Katsayı değeri A, atmosferik havadaki zararlı maddelerin konsantrasyonunun maksimum olduğu olumsuz meteorolojik koşullara karşılık gelen değer şuna eşit olarak alınır:
a) 250 - Orta Asya'nın 40° Kuzey'in güneyindeki bölgeleri için. sh., Buryat Özerk Sovyet Sosyalist Cumhuriyeti ve Çita bölgesi;
b) 200 - SSCB'nin Avrupa toprakları için: RSFSR'nin 50° Kuzey'in güneyindeki bölgeleri için. sh., Aşağı Volga bölgesinin diğer bölgeleri için, Kafkasya, Moldova; SSCB'nin Asya bölgesi için: Kazakistan için. Uzak Doğu ve Sibirya'nın geri kalanı ve Orta Asya;
c) 180 - SSCB'nin Avrupa toprakları ve Urallar için 50 ila 52° Kuzey arası. w. yukarıda sıralanan alanlar ve bu bölgeye giren Ukrayna hariç;
d) 160 - SSCB'nin Avrupa toprakları ve 52° Kuzey'in kuzeyindeki Urallar için. w. (ETS Merkezi hariç) ve Ukrayna için (Ukrayna'da 50 ila 52° K - 180 ve 50° K - 200 güney bölgesinde 200 m'den az yüksekliğe sahip kaynaklar için);
e) 140 - Moskova, Tula, Ryazan, Vladimir, Kaluga, Ivanovo bölgeleri için.

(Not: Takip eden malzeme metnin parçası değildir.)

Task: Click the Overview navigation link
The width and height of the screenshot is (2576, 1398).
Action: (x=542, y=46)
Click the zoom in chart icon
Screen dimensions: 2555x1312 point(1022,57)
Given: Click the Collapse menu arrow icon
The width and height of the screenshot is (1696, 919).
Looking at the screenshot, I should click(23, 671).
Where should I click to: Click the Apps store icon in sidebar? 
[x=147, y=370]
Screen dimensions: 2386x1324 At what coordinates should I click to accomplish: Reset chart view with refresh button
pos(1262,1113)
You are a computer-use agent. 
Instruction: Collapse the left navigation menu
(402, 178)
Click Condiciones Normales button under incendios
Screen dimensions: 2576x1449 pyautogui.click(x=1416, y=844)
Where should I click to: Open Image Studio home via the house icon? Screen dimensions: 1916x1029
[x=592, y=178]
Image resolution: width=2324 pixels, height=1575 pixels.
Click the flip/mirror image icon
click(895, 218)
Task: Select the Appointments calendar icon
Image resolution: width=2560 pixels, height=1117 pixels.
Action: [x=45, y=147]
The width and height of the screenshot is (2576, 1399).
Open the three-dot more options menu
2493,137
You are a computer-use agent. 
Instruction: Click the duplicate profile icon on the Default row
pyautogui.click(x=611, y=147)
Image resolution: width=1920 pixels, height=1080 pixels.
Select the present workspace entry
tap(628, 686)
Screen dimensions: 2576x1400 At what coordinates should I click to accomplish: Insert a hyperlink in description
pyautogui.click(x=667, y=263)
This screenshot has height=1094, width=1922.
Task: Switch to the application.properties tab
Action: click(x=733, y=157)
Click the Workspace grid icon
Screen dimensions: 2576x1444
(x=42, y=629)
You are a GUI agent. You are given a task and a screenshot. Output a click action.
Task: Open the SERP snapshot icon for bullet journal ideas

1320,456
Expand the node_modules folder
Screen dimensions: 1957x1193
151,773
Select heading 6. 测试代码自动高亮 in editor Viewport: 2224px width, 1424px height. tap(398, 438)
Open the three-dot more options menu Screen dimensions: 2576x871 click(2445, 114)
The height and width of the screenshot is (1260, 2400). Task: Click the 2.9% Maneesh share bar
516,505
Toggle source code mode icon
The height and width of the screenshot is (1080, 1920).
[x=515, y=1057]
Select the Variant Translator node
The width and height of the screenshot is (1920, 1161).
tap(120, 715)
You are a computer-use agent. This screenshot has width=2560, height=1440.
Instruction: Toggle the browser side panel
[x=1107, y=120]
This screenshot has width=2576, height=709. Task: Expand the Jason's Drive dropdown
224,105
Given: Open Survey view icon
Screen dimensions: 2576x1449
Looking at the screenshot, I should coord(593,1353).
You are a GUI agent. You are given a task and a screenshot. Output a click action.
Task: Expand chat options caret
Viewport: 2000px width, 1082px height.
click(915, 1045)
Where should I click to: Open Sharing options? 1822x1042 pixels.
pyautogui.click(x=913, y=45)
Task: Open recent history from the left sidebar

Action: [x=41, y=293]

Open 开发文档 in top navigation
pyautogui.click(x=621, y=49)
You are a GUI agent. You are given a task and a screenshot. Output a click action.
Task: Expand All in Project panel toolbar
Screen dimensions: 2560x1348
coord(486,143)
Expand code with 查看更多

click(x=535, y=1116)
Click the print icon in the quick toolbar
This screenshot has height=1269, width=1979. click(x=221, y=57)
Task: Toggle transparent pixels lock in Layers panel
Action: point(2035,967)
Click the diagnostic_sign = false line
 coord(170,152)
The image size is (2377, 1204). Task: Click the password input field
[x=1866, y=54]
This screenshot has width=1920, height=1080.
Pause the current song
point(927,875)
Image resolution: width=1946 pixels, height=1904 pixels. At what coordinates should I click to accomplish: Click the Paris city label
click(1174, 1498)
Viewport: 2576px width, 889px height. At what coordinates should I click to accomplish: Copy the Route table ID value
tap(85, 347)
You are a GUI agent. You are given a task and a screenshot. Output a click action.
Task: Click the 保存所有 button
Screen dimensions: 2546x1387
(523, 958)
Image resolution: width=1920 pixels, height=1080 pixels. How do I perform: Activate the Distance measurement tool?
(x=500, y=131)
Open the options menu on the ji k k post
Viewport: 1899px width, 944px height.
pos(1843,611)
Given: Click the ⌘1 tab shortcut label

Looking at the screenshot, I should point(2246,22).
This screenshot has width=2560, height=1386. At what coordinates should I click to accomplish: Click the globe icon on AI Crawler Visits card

F gaz halindeki zararlı maddeler ve ince aerosoller (sıralı çökelme hızı neredeyse sıfır olan toz, kül vb.) için kabul edilir - 1; ortalama operasyonel emisyon saflaştırma faktörü en az %90 - 2 olan ince aerosoller için; %75 ila %90 - 2,5; %75'ten az ve temizlik yapılmaması durumunda - 3.
Değer belirlenirken T(°C) ortam hava sıcaklığı ölçülmeli T V(°C), SNiP 2.01.01-82'ye göre yılın en sıcak ayının dış havasının ortalama maksimum sıcaklığına ve atmosfere yayılan gaz-hava karışımının sıcaklığına eşittir T G(°C) - bu üretim için yürürlükte olan teknolojik standartlara göre. Isıtma programına göre çalışan kazan daireleri için hesaplamalarda aşağıdaki değerlerin alınmasına izin verilir: T V SNiP 2.01.01-82'ye göre en soğuk ay için ortalama dış hava sıcaklıklarına eşittir.
Boyutsuz katsayı değeri F kabul edildi:
a) gaz halindeki zararlı maddeler ve ince aerosoller için (düzenli çökelme hızı neredeyse sıfır olan toz, kül vb.) - 1;
b) ortalama operasyonel emisyon saflaştırma faktörü en az %90 - 2 olan ince aerosoller için; %75 ila %90 - 2,5; %75'ten az ve temizlik yapılmaması durumunda - 3.
Katsayı değerleri M Ve N nomogramlarla belirlenir veya hesaplanır.